Documentation: To report 99211 for this encounter, you must be able to show the following:

• The reason for the patient's visit. Since a physician visit is not usually needed to draw blood for PT tests, the documentation for code 99211 in this case must demonstrate a need for clinical E/M. Services that would demonstrate that an appropriate E/M was performed include an evaluation of significant new symptoms, such as bruising or hemorrhage. For patients with no new clinical worries, you'll need to provide documentation that laboratory values were obtained, reviewed, and used to guide current and/or future therapy.

• List the patient's current medications. Include a notation of his or her level of compliance.

• Document your physician's evaluation of the information about signs or symptoms, laboratory test results, and management recommendation.

• Always include the identity and credentials of the provider.

Changes to 453.xx May Impact Covered Dx

ICD-9 2010 will revise the embolism and thrombosis codes to allow specification of whether the condition is acute or chronic. Codes 453.40-453.42 will gain "acute" at the beginning of their descriptors.

Example: In 2009, the descriptor for 453.40 reads "Venous embolism and thrombosis of unspecified deep vessels of lower extremity." For ICD-9 2010, the entire descriptor will read, "Acute venous embolism and thrombosis of unspecified deep vessels of lower extremity."

These embolism and thrombosis coding changes may mean payers will be adding covered diagnoses to their PT monitoring policies. Watch out for updates once the new codes go into effect in October.

The revised codes are:

• 453.40 - Acute venous embolism and thrombosis of unspecified deep vessels of lower extremity

• 453.41 -- Acute venous embolism and thrombosis of deep vessels of proximal lower extremity

• 453.42 -- Acute venous embolism and thrombosis of deep vessels of distal lower extremity.

ICD-9 coding is also becoming more detailed in identifying body locations for conditions.
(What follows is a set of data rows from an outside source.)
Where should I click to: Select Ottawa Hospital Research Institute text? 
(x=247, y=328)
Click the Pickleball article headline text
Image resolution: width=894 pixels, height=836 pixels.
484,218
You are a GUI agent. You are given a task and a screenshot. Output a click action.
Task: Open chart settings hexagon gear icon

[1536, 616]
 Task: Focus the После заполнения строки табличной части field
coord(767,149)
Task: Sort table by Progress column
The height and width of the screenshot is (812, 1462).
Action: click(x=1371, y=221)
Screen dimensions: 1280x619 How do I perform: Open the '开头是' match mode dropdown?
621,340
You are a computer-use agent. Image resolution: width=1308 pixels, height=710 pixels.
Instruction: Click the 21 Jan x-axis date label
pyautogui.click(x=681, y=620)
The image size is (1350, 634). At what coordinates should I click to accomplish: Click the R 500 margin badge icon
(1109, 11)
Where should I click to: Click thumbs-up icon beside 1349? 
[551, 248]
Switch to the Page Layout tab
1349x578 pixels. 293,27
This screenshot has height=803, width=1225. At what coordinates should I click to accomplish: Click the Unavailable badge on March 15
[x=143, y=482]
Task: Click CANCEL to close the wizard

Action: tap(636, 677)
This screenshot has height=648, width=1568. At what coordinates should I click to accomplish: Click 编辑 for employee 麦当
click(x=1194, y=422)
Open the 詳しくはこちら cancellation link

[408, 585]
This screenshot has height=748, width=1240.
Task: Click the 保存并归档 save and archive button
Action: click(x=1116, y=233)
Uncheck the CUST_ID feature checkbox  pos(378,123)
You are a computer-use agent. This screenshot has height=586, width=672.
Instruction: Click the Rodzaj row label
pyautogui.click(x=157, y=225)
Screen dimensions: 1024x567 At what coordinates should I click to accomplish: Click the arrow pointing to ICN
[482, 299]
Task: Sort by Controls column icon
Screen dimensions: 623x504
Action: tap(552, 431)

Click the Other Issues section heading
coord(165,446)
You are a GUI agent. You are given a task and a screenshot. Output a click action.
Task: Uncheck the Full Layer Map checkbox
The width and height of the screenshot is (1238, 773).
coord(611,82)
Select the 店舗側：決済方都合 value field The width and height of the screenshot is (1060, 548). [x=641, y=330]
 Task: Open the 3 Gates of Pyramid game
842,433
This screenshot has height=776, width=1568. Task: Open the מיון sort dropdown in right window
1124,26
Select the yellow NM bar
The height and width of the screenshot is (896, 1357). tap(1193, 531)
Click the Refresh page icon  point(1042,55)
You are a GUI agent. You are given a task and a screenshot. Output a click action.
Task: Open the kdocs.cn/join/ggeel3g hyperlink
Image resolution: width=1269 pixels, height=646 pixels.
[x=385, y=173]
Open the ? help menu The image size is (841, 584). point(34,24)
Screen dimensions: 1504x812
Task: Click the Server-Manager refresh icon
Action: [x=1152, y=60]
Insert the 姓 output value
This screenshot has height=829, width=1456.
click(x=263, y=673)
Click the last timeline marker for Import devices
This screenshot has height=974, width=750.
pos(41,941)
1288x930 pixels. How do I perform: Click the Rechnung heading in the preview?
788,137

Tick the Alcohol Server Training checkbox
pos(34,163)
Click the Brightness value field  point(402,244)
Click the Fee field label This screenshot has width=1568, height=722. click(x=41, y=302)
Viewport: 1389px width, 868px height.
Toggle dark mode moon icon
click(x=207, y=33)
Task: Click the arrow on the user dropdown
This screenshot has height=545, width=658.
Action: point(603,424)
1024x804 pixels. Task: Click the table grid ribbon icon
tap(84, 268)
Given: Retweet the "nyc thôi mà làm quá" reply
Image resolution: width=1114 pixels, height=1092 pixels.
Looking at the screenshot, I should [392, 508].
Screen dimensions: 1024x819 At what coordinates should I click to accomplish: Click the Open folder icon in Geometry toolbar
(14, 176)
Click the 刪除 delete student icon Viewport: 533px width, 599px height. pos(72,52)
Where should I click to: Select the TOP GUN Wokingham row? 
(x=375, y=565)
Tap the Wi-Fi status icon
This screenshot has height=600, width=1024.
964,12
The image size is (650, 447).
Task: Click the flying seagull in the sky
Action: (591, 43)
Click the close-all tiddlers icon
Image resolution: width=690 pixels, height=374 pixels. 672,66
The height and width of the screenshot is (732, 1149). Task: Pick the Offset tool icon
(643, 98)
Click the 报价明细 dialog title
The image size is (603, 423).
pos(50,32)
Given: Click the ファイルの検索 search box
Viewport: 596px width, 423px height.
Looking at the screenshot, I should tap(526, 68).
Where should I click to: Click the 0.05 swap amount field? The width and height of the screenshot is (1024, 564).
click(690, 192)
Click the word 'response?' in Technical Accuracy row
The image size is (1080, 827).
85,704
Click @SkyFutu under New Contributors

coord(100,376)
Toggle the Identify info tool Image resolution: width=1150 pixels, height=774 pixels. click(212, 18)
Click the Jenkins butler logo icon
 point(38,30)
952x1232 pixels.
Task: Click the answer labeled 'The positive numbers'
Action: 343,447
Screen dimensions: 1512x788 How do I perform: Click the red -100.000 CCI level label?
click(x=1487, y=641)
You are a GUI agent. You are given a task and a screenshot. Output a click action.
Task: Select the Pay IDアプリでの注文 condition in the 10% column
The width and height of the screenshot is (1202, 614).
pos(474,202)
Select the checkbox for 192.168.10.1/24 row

These new ICD- 9 codes for 2010 are appropriate to use when documentation supports the diagnoses:

• 453.50 -- Chronic venous embolism and thrombosis of unspecified deep vessels of lower extremity

• 453.51 -- ... of deep vessels of proximal lower extremity

• 453.52 -- ... of distal lower extremity

• 453.6 -- Venous embolism and thrombosis of superficial vessels of lower extremity

• 453.71 -- Chronic venous embolism and thrombosis of superficial veins of upper extremity

• 453.72 -- ...of deep veins of upper extremity.

ICD-9's intent is to provide better anatomic description as to location for chronic venous embolism and thrombosis.

Deleted code: For 2010, code 453.8 (Other venous embolism and thrombosis of other specified veins) will not be valid.